Um estudo do Instituto D’Or de Pesquisa e Ensino (IDOR) e da Universidade Federal do ABC (UFABC) publicado em 2021 na Proceedings of the National Academy of Sciences avaliou os efeitos fisiológicos e psicológicos da contação de histórias em 81 crianças internadas na UTI. Um grupo ouviu histórias enquanto outro brincou de jogos de adivinhação. Antes e depois foram coletadas amostras de ocitocina (hormônio do vínculo afetivo) e de cortisol (hormônio do estresse).
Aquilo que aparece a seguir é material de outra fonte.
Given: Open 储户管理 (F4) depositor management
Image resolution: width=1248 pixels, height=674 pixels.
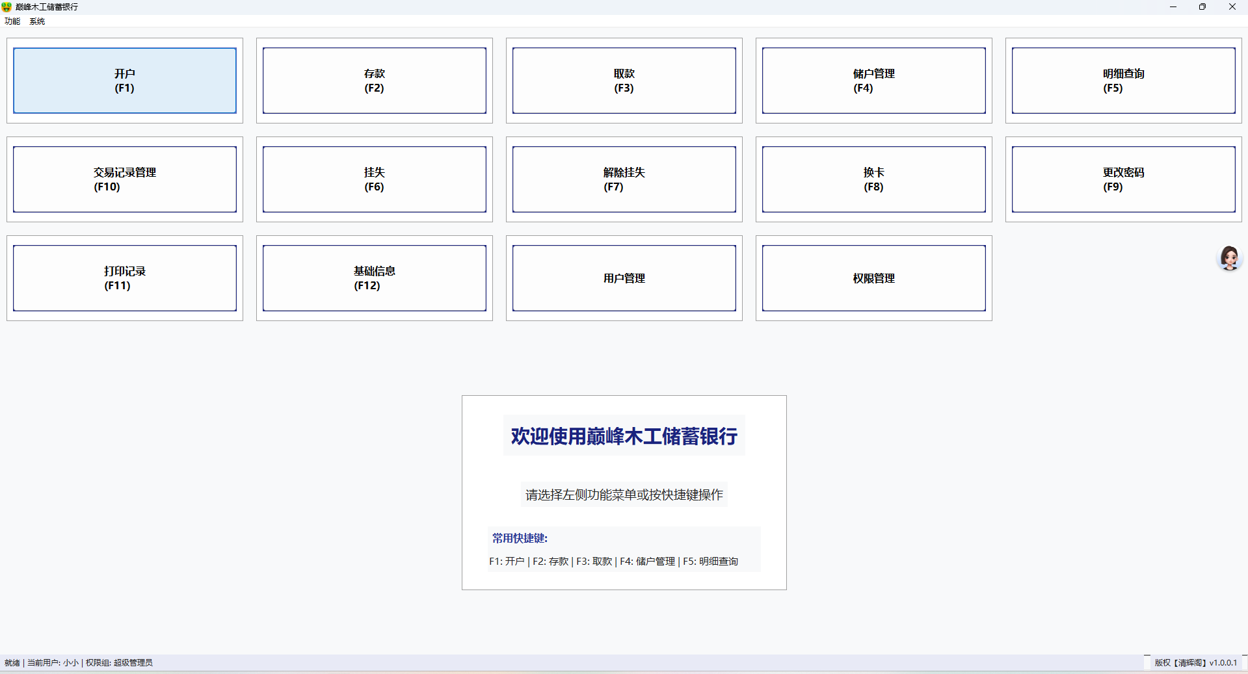Looking at the screenshot, I should pos(873,80).
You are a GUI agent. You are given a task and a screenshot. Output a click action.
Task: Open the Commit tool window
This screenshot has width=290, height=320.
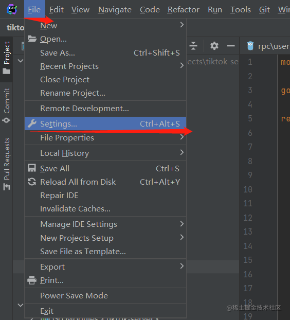tap(6, 105)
Ambos os grupos apresentaram melhora, mas as crianças que ouviram histórias tiveram aumento em dobro da ocitocina e diminuição em dobro do cortisol. Para completar, numa escala de dor, o índice caiu duas vezes mais e, na análise de sentimentos, as crianças demonstraram mais emoções positivas.
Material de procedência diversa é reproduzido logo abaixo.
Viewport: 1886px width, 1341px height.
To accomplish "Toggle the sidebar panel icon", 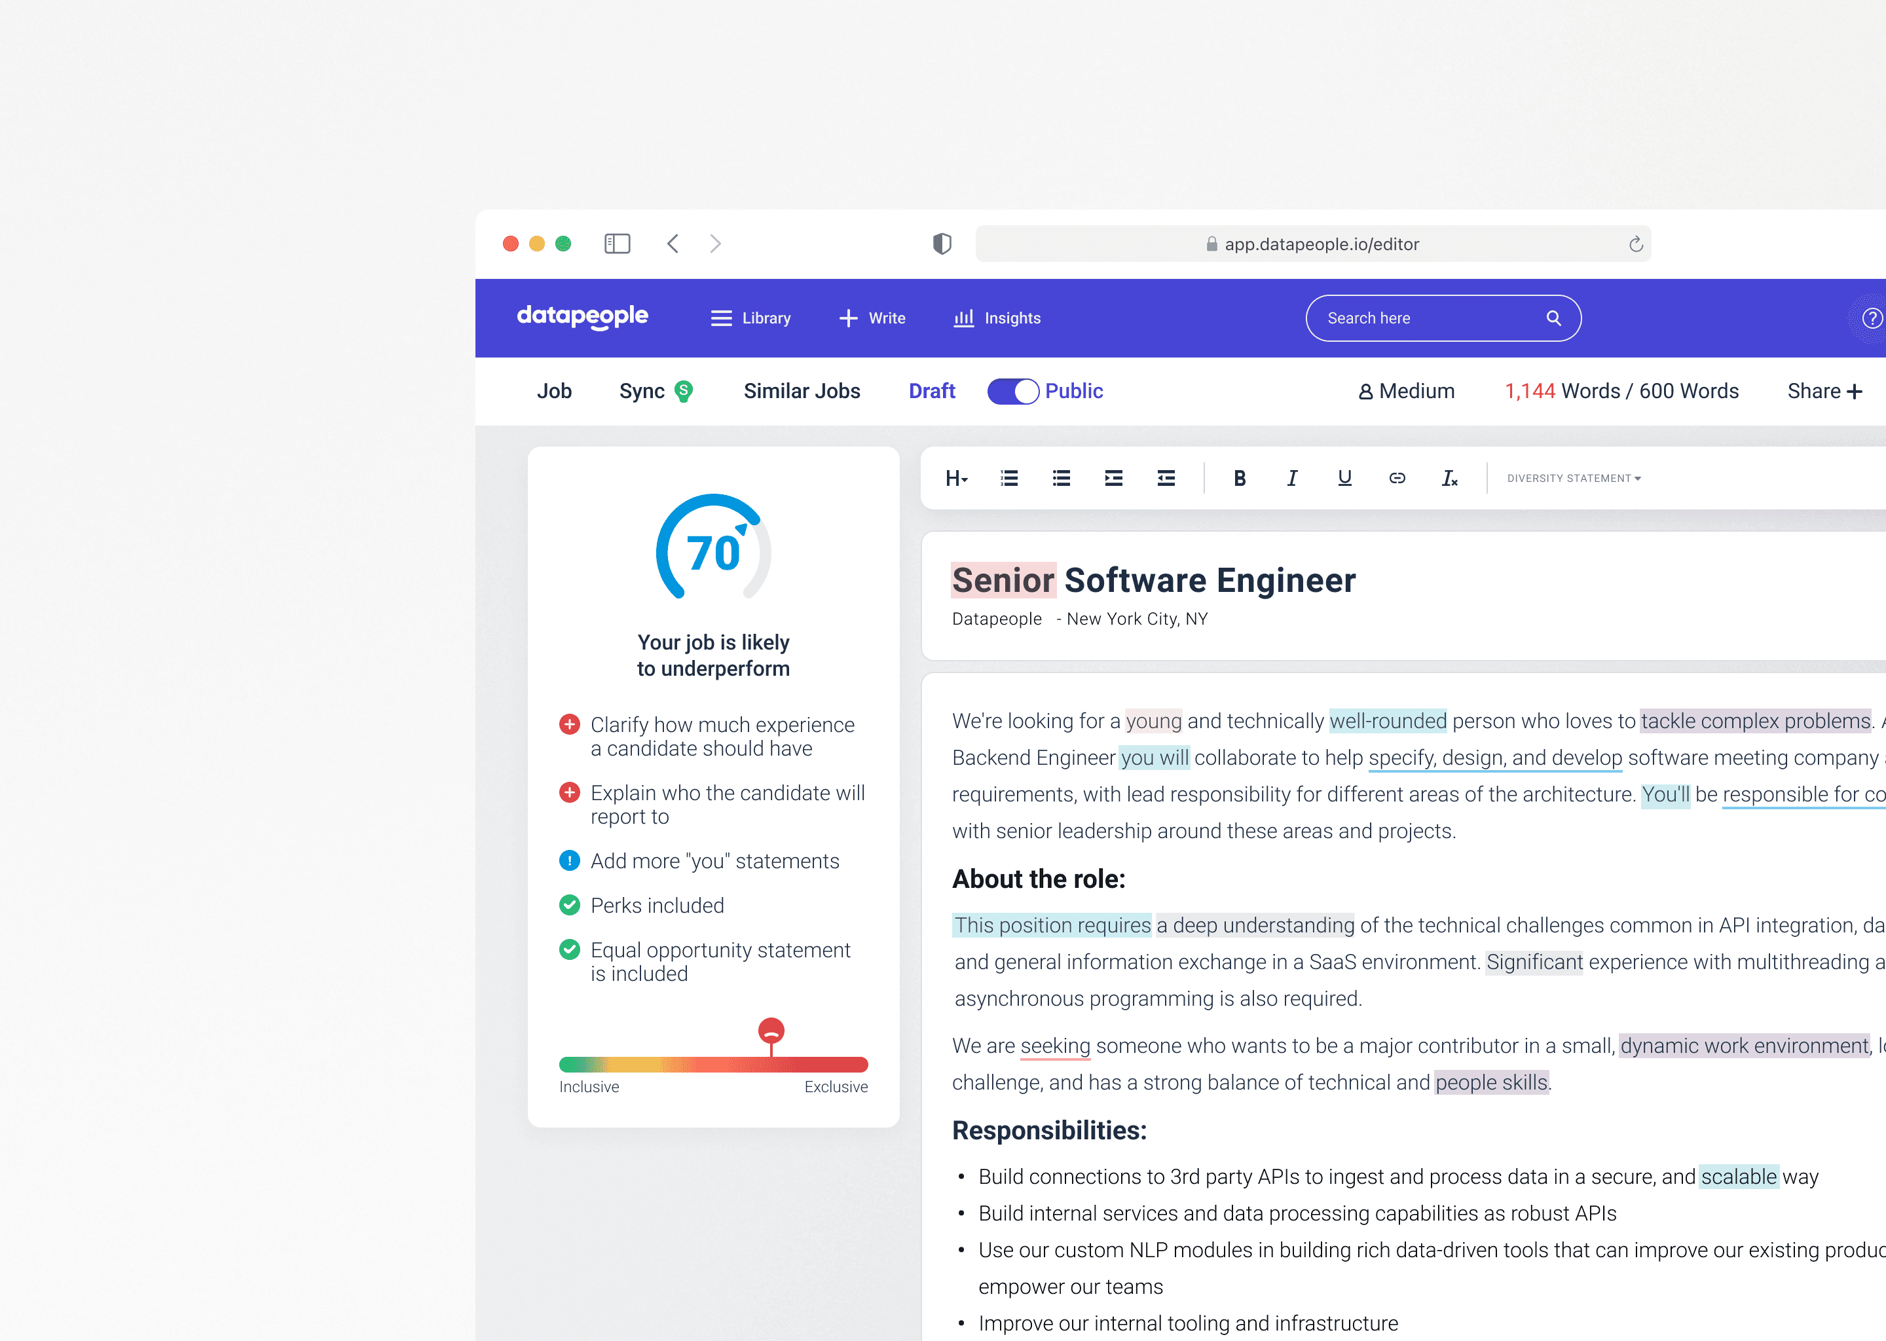I will click(617, 242).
Para o pesquisador, professor e autor do estudo, Guilherme Brockington, o conjunto de evidências científicas em neurociência e psicologia atesta que existe o fenômeno de “transporte da narrativa”, ou seja, as histórias levam o ouvinte para outro lugar.

— Não é especulativo, é muito provável que ocorra, ainda mais com os adultos. Não temos dúvida de que as histórias modulam as emoções, muitas pesquisas mostram. Um livro ou filme pode alegrar, excitar mas, nesse caso, você quer gerar outra coisa, que é tranquilidade. O esforço é de te transportar para um lugar mais calmo, sensorialmente diferente do que você está, ansioso e insone. E a história induz mesmo a sensações e estados mentais.

Fazer o básico

Já o pediatra Gustavo Moreira, do Instituto do Sono, afirma que, assim como acontece com as crianças, a história de ninar serve para desconectar a cabeça das atividades intensas durante o dia:

— É uma estratégia que pode ser efetiva. O conteúdo da história não pode ter nada a ver com o que acontece no dia e deve ser rica em adjetivos de forma a envolver o cérebro. Tem que servir para a pessoa se desconectar dos problemas e focar numa coisa diferente. Existem várias estratégias para isso, como meditação, yoga, alongamento, diversas formas de relaxamento. Mas nada funciona se o básico não for feito: tirar estimulantes à noite, como cafeína, atividade física tarde, telas e adotar horários regulares de sono.